VITA is the Volunteer Income Tax Assistance program coordinated by the IRS and then implemented by partners in the community to provide free income tax return preparation for low income families.  Tax returns are prepared by certified volunteers.  The VITA program provides free tax preparation assistance to those that need it the most – low income and elderly tax payers.

But why would someone consider volunteering for VITA?  If you are a seasoned tax professional or consider yourself “not a tax person” – how can this help you?

Here are my TOP FIVE REASONS to volunteer with VITA (based on my working with students involved with VITA, along with sound bites from over the semesters).

  1. You like to meet people and hear their stories.

“There is always a story behind each tax return. Tax returns are always about people, family and life.  Never, ever judge a person by mere observation. Listen and talk.”

  1. You need a chance to learn in a safe environment with others reviewing your work because you are not perfect all of the time.

“Immersed in my self-confidence that I could finish all tax returns within eight minutes, my site manager told me that I failed my fifth tax return.”

  1. You want to improve your professional communication skills.

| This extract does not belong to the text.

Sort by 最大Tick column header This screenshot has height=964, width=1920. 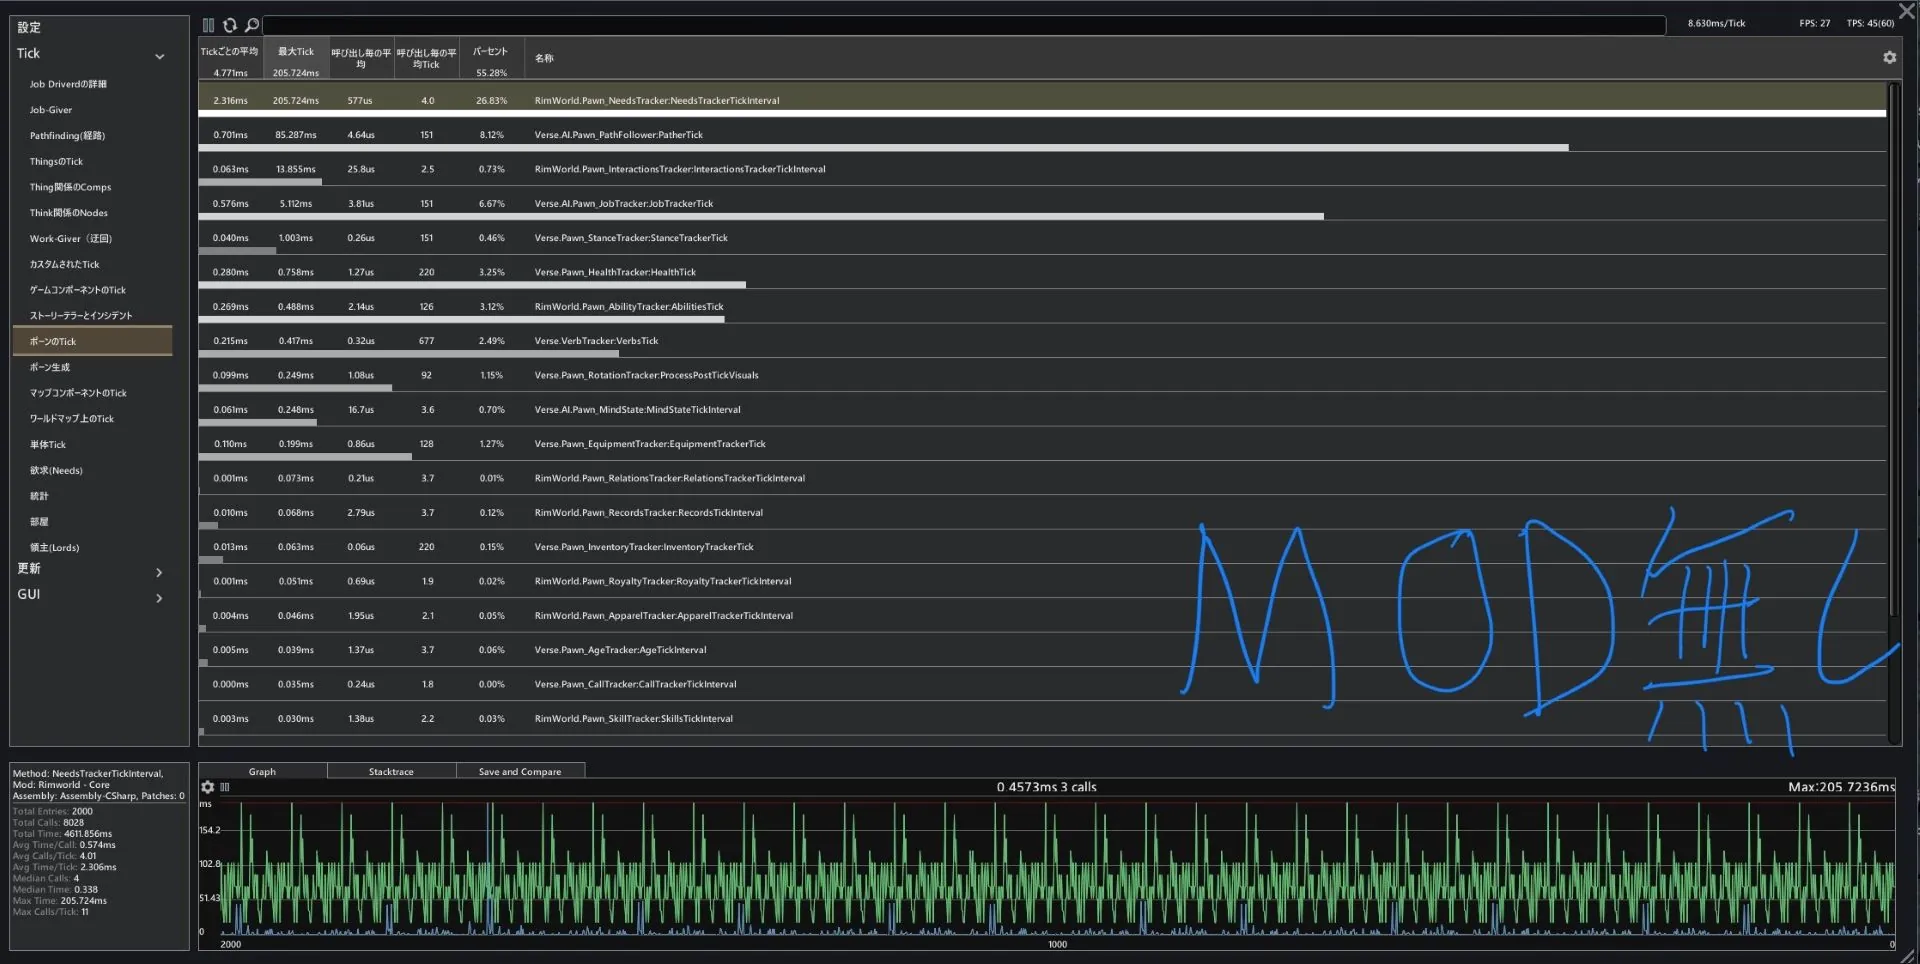tap(296, 52)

“This VITA experience polished my communication skills, not only on interacting with clients but also getting along with other volunteers as well as site managers.”

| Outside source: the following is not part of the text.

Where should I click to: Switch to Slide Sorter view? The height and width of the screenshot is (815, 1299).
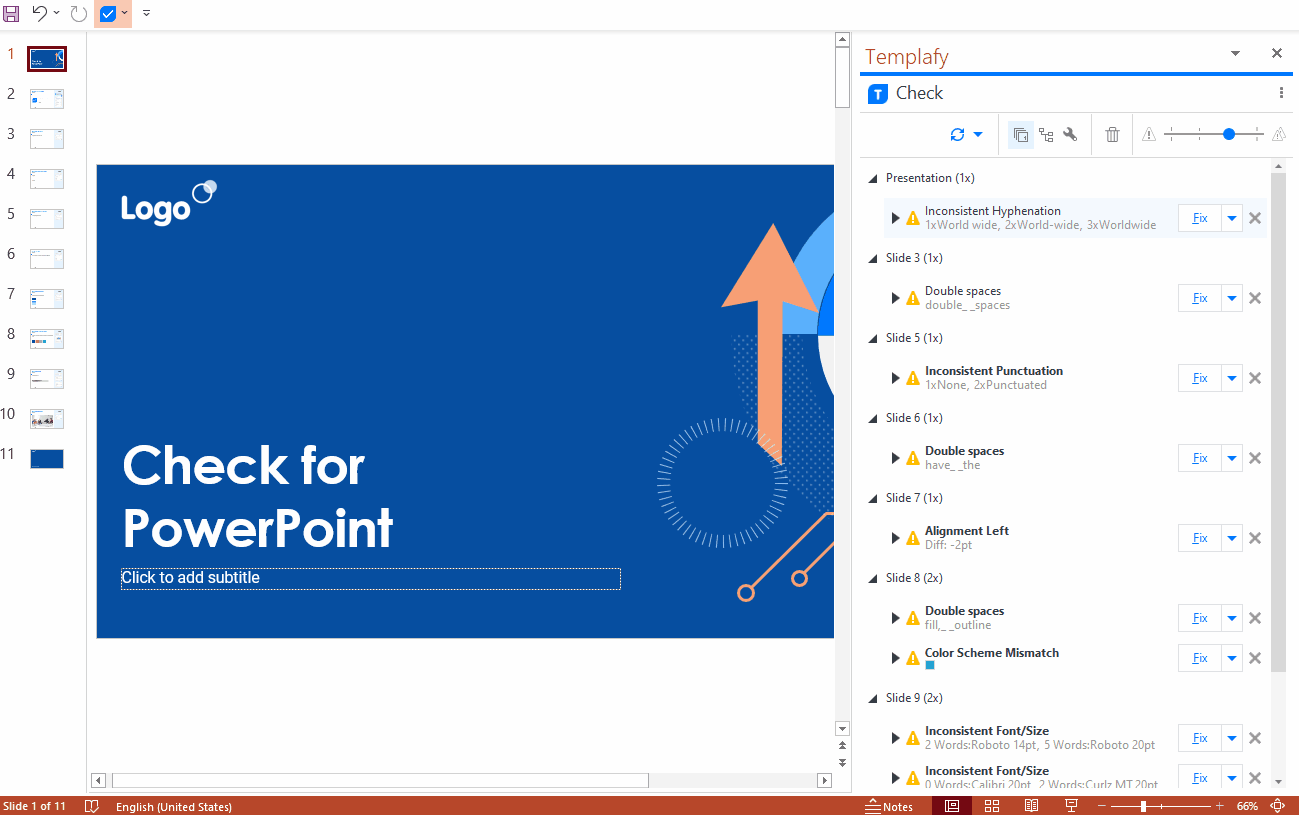(992, 805)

  1. You want to realize the value that CPAs bring to the business world.

“Professionalism is more than a responsibility, not only to the client, but also to the job.”

  1. You want to use your accounting skills to make a difference.

“As a taxation volunteer, I am happy to help file taxes for taxpayers. At the same time, I learned how to use tax knowledge. It is a win-win situation.”

“Learning taxation was just the master of the theory, but attending VITA made me put theory into practice. Moreover, I had a better understanding of the benefits that the US government provides to its citizens. “

“I don’t know what it is about doing taxes that I like so much. Maybe it is the look on people’s faces when I tell them what they are getting back or helping educate people on what kind of deduction they can take, either way I really loved it.”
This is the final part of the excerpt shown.